:: What to work on ::
Note every line in the entries that contains the string "computer", and copy it.

----- Data to process -----

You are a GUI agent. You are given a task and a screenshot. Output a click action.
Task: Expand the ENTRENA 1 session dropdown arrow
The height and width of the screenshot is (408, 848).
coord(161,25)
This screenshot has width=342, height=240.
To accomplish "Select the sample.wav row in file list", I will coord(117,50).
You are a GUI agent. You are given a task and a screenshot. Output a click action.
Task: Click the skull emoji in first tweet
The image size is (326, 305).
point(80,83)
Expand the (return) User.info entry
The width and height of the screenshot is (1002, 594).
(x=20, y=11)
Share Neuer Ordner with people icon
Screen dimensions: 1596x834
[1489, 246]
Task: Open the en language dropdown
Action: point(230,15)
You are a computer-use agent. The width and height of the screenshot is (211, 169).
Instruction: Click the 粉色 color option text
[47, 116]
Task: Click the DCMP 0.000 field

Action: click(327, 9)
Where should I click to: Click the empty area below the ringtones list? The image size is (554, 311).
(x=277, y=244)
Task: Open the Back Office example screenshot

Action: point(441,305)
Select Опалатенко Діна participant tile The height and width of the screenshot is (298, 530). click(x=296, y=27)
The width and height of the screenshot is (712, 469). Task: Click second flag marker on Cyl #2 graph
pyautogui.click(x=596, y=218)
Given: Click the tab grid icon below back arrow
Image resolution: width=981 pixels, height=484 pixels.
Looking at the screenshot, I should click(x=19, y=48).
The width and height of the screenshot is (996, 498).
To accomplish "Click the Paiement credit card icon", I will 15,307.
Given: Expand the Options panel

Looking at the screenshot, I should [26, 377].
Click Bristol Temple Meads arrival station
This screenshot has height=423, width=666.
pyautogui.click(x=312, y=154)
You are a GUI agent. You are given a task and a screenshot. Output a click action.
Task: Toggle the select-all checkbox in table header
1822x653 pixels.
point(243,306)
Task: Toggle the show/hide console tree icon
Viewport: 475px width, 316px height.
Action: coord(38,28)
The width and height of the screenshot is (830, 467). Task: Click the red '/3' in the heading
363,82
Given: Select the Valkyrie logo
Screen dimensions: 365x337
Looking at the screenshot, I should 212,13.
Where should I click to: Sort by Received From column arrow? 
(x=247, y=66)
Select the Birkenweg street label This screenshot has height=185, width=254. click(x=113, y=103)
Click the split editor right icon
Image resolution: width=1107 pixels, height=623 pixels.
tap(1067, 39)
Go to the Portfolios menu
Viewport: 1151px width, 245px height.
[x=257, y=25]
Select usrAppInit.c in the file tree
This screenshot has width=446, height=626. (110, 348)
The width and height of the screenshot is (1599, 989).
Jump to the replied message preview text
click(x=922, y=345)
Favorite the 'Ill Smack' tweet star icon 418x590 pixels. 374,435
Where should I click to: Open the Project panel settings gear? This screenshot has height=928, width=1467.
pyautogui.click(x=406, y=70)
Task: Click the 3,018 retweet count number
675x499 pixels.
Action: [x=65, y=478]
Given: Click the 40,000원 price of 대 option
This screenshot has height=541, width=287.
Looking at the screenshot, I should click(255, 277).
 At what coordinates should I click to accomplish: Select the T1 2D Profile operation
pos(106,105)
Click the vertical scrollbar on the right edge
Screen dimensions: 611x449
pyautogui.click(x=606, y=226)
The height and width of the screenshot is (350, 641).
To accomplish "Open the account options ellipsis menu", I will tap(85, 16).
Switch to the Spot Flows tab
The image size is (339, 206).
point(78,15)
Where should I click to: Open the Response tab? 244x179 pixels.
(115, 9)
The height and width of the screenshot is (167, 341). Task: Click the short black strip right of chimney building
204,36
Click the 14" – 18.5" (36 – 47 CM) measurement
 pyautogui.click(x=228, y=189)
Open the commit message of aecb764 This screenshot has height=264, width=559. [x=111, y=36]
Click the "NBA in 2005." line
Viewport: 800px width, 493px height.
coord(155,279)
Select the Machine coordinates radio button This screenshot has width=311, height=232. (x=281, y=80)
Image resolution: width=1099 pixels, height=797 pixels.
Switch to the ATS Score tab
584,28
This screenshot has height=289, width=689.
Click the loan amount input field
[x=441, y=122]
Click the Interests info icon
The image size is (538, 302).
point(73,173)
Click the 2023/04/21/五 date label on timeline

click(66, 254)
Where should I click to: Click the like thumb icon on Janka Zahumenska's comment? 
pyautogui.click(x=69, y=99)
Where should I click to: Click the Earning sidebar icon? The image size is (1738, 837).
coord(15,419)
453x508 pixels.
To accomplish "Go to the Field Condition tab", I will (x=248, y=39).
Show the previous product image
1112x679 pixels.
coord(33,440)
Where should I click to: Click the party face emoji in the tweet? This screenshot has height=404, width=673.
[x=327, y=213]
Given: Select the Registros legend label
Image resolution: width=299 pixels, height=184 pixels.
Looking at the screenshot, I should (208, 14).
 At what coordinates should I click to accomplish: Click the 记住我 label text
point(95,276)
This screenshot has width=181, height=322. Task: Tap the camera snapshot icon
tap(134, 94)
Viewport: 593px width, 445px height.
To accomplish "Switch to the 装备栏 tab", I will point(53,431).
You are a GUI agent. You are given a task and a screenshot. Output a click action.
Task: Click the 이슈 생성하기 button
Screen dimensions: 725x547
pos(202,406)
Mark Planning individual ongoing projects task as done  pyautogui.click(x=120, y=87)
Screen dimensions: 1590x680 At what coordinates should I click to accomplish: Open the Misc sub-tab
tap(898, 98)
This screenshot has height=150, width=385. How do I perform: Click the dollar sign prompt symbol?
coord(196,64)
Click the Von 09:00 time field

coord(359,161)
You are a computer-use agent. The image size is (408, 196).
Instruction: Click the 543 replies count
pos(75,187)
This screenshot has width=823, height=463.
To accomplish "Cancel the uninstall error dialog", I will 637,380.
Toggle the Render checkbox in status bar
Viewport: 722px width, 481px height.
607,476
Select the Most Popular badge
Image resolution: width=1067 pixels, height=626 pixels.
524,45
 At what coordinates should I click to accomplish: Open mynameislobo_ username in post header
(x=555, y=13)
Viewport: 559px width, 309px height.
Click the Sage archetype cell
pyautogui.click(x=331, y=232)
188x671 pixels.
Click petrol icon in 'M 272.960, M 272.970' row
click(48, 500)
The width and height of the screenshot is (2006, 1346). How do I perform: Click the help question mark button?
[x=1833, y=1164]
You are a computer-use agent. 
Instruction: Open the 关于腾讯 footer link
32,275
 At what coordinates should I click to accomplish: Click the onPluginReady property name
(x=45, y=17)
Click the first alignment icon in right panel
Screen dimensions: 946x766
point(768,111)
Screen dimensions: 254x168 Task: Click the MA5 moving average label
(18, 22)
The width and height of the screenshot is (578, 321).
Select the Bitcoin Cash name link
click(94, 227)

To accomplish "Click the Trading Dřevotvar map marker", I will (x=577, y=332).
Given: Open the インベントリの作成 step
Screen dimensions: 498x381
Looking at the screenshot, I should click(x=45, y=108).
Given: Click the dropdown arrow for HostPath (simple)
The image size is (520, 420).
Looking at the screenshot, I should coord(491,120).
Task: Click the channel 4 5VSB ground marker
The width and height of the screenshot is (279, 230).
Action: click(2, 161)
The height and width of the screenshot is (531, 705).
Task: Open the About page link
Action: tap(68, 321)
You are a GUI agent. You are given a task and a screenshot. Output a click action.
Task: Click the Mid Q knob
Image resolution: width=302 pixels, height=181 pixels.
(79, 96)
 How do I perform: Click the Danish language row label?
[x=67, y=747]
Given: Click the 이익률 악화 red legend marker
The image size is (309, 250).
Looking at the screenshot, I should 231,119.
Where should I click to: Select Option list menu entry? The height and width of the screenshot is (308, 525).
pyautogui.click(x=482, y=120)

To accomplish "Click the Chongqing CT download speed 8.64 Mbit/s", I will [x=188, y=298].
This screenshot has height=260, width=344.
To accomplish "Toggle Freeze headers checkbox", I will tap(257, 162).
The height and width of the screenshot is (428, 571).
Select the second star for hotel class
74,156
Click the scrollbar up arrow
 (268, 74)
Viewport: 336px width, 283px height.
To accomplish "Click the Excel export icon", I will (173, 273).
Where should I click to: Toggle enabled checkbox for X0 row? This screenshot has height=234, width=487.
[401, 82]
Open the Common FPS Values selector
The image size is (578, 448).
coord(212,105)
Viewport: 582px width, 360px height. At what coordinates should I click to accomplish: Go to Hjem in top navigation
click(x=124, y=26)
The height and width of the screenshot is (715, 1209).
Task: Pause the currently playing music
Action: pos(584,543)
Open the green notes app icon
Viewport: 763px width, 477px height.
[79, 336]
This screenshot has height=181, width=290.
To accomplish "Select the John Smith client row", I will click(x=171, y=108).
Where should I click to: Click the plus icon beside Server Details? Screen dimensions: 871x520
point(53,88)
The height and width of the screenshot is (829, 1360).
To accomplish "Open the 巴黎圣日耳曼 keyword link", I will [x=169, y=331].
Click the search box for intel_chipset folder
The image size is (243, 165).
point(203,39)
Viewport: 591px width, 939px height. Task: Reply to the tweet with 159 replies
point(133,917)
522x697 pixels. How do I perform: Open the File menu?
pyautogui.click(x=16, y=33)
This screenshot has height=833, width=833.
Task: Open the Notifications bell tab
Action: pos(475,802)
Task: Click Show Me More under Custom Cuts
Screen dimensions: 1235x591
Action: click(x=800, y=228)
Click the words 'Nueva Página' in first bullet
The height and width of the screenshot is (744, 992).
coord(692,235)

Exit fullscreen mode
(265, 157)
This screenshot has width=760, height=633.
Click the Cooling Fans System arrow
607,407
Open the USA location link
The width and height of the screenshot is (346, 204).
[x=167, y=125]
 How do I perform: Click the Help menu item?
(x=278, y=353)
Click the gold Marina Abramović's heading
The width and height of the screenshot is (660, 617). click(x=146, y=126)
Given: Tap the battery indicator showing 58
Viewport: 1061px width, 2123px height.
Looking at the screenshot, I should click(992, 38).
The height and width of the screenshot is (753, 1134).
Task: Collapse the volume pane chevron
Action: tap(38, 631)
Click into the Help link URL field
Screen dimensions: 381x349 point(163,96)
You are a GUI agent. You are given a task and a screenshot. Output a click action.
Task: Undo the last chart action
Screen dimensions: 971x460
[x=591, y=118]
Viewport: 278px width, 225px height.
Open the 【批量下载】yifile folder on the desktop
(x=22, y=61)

-----

:: Result ::
You are a computer-use agent. The width and height of the screenshot is (211, 169).
You are a computer-use agent. The image size is (408, 196).
You are a computer-use agent. 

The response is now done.